BEVEELT AAN dat Frankrijk in 2023 en 2024 de volgende actie onderneemt:
1.De geldende steunmaatregelen voor energie afbouwen tegen eind 2023 en de daarmee gepaard gaande besparingen gebruiken om het overheidstekort te verminderen. Mochten nieuwe energieprijsstijgingen steunmaatregelen noodzakelijk maken, zorgen dat deze gericht zijn op de bescherming van kwetsbare huishoudens en bedrijven, die fiscaal betaalbaar zijn, en stimuleringsmaatregelen voor energiebesparing in stand houden.
Toezien op een prudente budgettaire beleidsvorming, met name door de nominale stijging van de nationaal gefinancierde netto primaire uitgaven in 2024 te beperken tot maximaal 2,3 %.

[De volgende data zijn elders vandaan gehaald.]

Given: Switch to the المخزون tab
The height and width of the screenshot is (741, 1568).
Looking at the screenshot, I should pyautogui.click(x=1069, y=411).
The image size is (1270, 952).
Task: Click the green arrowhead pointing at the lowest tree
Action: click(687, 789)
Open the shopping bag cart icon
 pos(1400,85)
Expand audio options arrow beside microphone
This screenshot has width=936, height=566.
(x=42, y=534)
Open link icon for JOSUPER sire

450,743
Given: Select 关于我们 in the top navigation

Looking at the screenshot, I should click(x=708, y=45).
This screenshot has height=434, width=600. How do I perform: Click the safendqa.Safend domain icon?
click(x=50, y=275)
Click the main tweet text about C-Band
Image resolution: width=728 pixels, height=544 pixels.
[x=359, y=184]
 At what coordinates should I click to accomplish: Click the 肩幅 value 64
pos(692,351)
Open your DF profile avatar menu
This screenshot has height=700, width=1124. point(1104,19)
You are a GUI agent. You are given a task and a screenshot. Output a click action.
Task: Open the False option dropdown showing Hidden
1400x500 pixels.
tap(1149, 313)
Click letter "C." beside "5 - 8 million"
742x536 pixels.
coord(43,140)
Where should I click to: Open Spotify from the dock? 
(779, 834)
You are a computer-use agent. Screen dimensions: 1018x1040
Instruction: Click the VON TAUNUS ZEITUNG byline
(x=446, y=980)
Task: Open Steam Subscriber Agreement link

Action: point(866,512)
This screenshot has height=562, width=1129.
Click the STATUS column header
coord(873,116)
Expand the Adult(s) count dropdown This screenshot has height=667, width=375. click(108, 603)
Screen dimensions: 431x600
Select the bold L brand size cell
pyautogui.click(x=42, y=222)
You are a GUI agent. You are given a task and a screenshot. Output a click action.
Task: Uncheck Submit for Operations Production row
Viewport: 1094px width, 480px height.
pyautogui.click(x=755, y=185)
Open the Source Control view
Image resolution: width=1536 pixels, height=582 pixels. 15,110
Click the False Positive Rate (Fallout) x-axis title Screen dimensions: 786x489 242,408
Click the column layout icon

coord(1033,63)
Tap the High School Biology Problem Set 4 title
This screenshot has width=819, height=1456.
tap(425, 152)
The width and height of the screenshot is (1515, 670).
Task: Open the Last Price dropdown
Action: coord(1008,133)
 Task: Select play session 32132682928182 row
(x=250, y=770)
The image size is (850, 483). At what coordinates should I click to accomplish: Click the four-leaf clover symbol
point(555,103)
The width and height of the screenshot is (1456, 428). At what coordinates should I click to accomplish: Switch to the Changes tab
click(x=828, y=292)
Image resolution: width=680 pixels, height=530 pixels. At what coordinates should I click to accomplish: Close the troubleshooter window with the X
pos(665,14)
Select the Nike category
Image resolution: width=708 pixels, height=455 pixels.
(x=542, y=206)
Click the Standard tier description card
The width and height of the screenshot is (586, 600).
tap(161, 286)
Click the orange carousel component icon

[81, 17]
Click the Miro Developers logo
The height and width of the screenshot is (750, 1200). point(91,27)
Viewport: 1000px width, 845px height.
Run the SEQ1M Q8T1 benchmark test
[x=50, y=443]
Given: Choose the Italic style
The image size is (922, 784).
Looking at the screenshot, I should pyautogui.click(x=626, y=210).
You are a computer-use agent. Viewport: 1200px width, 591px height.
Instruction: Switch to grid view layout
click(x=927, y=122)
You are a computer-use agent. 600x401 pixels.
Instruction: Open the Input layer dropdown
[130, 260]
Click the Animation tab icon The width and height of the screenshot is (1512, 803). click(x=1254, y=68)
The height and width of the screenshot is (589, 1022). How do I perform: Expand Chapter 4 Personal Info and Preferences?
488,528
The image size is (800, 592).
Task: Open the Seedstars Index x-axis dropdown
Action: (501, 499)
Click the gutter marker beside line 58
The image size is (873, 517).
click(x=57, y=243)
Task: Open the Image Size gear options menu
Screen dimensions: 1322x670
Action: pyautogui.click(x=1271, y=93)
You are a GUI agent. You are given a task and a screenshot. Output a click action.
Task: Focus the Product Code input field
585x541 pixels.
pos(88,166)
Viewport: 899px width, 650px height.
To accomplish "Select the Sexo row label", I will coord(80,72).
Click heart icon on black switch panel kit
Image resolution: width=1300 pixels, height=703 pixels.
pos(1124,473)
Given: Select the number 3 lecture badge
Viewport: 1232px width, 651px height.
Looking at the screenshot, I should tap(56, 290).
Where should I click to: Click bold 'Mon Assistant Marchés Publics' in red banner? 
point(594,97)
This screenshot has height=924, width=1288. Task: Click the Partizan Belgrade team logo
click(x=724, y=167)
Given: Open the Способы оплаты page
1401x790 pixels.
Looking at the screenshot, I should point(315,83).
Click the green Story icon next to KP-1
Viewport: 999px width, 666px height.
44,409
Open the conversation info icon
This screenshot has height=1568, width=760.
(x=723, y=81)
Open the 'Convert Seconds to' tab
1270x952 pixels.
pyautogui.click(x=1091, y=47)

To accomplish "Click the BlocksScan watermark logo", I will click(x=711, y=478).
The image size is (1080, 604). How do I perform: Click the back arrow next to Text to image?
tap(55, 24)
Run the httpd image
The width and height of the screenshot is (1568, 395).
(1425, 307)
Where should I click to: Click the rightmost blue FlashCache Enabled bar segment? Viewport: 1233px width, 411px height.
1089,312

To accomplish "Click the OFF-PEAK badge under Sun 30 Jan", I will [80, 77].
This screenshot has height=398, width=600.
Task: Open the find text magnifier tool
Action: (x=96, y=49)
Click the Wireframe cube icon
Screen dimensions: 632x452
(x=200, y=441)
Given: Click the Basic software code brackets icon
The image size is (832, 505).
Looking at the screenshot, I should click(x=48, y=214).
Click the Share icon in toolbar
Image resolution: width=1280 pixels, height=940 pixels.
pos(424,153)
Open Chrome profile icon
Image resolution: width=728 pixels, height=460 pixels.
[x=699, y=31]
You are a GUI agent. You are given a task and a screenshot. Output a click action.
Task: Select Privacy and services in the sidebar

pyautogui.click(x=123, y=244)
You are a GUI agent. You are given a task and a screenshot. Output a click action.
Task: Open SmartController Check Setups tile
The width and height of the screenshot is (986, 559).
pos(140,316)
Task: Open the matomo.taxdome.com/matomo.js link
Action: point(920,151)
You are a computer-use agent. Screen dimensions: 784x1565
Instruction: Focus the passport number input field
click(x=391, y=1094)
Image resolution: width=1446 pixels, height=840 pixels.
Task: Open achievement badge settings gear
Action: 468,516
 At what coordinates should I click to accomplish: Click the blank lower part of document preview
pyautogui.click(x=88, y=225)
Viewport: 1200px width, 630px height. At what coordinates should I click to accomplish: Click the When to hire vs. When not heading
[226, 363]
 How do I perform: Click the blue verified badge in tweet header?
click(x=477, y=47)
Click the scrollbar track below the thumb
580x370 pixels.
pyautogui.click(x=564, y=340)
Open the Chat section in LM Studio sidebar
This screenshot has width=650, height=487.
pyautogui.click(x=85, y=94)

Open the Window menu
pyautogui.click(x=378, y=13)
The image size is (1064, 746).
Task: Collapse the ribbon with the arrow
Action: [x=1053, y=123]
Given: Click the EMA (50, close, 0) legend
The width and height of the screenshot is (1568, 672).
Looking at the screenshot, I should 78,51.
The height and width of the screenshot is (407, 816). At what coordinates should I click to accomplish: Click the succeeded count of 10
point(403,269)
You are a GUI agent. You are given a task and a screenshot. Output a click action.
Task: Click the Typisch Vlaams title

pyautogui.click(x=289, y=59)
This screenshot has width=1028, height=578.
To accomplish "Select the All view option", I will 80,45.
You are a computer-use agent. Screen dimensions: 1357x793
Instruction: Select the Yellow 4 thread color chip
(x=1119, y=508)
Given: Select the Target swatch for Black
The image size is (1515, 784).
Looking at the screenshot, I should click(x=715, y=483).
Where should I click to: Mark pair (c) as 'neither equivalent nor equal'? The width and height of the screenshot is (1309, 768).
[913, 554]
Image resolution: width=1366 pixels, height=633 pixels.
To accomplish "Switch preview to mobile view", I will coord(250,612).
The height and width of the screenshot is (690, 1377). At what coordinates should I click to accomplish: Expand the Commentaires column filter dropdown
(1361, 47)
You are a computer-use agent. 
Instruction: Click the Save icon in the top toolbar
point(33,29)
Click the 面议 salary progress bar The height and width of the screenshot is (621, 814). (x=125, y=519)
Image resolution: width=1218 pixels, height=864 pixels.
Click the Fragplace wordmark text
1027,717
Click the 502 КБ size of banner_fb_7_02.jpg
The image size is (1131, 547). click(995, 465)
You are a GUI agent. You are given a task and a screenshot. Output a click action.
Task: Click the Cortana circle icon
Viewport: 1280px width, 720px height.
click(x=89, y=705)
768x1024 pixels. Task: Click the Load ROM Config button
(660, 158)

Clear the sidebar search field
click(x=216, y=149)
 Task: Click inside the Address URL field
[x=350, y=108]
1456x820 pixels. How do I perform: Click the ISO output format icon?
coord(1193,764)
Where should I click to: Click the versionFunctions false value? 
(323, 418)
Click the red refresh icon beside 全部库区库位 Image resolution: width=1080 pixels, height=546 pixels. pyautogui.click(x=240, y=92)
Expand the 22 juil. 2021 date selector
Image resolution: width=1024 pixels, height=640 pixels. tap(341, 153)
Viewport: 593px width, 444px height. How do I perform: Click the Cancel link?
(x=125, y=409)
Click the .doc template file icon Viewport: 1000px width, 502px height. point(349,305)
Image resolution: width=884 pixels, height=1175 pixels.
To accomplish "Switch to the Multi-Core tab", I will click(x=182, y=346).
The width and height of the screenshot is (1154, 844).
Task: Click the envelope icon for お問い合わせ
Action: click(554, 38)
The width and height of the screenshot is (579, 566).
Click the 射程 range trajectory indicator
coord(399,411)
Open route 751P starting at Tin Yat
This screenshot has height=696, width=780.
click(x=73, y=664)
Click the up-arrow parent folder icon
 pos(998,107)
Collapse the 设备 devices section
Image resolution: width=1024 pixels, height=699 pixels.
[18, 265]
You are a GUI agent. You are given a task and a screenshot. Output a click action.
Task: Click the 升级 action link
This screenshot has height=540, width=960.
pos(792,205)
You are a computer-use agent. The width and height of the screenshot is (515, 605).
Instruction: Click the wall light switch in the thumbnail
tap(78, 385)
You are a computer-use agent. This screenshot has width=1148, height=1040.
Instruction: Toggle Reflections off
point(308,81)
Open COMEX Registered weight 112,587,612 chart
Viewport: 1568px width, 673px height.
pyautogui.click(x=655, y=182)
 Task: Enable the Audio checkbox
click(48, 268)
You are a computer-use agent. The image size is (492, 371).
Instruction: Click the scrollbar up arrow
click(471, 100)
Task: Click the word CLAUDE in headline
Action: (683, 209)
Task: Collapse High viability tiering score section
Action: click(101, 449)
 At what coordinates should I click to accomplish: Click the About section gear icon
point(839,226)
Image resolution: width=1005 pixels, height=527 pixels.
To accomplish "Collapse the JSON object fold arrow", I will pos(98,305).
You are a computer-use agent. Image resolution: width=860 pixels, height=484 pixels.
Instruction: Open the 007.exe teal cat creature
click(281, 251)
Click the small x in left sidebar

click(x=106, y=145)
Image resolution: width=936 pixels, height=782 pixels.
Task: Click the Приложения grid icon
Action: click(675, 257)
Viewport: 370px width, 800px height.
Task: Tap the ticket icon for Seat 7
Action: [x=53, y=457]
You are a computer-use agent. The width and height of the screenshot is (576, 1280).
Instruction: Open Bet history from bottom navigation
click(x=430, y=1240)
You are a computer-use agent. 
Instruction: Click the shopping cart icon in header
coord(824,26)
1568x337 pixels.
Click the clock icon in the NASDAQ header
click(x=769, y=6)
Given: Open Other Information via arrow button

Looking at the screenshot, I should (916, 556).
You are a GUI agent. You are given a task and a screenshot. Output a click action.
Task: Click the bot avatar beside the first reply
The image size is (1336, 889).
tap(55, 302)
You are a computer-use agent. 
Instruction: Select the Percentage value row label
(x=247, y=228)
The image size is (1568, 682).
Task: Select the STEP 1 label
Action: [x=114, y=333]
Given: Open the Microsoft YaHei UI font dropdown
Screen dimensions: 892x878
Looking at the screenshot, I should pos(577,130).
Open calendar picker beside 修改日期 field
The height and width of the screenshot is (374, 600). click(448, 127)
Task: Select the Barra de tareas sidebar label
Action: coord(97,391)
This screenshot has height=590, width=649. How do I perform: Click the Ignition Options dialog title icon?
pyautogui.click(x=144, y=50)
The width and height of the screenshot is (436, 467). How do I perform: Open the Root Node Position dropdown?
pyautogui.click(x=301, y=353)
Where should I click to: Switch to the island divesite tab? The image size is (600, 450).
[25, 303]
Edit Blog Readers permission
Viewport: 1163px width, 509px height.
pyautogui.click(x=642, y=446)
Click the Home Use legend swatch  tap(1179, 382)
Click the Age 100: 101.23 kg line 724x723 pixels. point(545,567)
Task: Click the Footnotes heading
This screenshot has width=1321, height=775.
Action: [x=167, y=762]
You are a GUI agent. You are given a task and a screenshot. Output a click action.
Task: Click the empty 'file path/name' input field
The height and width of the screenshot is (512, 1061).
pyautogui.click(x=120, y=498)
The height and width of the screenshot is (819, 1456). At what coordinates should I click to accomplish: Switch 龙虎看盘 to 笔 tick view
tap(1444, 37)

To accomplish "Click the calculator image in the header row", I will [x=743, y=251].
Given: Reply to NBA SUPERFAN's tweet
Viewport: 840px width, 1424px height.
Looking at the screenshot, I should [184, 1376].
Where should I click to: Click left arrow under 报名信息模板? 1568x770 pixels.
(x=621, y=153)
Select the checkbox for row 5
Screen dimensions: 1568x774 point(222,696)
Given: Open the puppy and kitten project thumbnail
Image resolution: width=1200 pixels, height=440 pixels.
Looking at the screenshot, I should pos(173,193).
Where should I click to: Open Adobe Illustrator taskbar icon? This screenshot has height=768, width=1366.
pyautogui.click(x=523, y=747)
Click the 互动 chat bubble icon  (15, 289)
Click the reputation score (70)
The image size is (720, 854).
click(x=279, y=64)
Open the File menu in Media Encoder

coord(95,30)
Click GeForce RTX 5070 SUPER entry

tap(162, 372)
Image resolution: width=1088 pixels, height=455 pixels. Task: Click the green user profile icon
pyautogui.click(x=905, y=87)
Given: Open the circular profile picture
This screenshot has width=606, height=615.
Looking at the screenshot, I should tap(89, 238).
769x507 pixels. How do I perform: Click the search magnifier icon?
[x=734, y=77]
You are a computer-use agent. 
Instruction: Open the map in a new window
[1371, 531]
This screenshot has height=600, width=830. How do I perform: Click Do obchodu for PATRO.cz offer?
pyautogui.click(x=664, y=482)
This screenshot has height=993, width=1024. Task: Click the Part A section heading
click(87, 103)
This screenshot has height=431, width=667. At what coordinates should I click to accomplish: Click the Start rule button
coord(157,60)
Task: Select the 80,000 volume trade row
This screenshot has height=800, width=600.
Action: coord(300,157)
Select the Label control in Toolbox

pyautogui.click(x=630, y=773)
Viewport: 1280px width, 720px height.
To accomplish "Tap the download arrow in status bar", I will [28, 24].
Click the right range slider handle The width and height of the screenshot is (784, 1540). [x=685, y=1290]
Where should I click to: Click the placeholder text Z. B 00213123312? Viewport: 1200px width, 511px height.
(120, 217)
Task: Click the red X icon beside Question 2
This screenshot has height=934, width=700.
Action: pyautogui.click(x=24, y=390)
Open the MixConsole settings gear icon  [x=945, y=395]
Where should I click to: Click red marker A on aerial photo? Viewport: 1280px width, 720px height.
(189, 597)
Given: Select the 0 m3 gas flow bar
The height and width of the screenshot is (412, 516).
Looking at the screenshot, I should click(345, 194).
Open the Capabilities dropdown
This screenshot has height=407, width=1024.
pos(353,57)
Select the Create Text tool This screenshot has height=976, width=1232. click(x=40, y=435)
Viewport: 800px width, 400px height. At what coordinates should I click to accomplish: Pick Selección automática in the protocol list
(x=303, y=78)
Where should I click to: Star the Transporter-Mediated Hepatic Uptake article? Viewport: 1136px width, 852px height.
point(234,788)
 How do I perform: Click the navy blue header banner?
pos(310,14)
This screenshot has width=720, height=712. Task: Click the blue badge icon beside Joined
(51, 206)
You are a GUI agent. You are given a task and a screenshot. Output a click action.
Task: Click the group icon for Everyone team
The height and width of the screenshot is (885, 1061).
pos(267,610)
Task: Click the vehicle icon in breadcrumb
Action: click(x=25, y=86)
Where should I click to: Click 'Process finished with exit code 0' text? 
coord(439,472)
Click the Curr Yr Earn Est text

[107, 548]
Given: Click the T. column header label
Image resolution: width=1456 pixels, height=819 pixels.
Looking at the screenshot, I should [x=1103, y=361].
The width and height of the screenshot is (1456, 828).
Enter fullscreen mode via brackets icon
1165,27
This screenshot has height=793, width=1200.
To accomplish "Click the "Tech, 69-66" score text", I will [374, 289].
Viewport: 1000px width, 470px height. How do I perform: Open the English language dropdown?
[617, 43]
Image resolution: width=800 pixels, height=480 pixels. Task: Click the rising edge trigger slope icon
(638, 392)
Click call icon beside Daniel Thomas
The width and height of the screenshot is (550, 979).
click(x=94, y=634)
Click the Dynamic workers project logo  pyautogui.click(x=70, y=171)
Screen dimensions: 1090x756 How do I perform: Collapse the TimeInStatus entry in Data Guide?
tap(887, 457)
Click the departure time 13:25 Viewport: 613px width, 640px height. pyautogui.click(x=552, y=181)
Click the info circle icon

Nationaal gefinancierde overheidsinvesteringen in stand houden en zorgen voor een effectieve absorptie van investeringssubsidies uit het herstel- en veerkrachtfaciliteit en andere EU-fondsen, met name om de groene en digitale transitie te bevorderen.
Voor de periode na 2024 een begrotingsstrategie op middellange termijn blijven voortzetten van geleidelijke en duurzame consolidatie, gecombineerd met investeringen en hervormingen die bevorderlijk zijn voor een hogere duurzame groei, teneinde een prudente begrotingssituatie op middellange termijn te bereiken.
De randvoorwaarden verder verbeteren om investeringen en innovatie te bevorderen.
2.Doorgaan met de gestage uitvoering van haar herstel- en veerkrachtplan en onverwijld het addendum inclusief het REPowerEU-hoofdstuk afronden zodat spoedig met de uitvoering ervan kan worden begonnen. Doorgaan met de snelle uitvoering van programma's in het kader van het cohesiebeleid, in nauwe samenhang en synergie met het herstel- en veerkrachtplan.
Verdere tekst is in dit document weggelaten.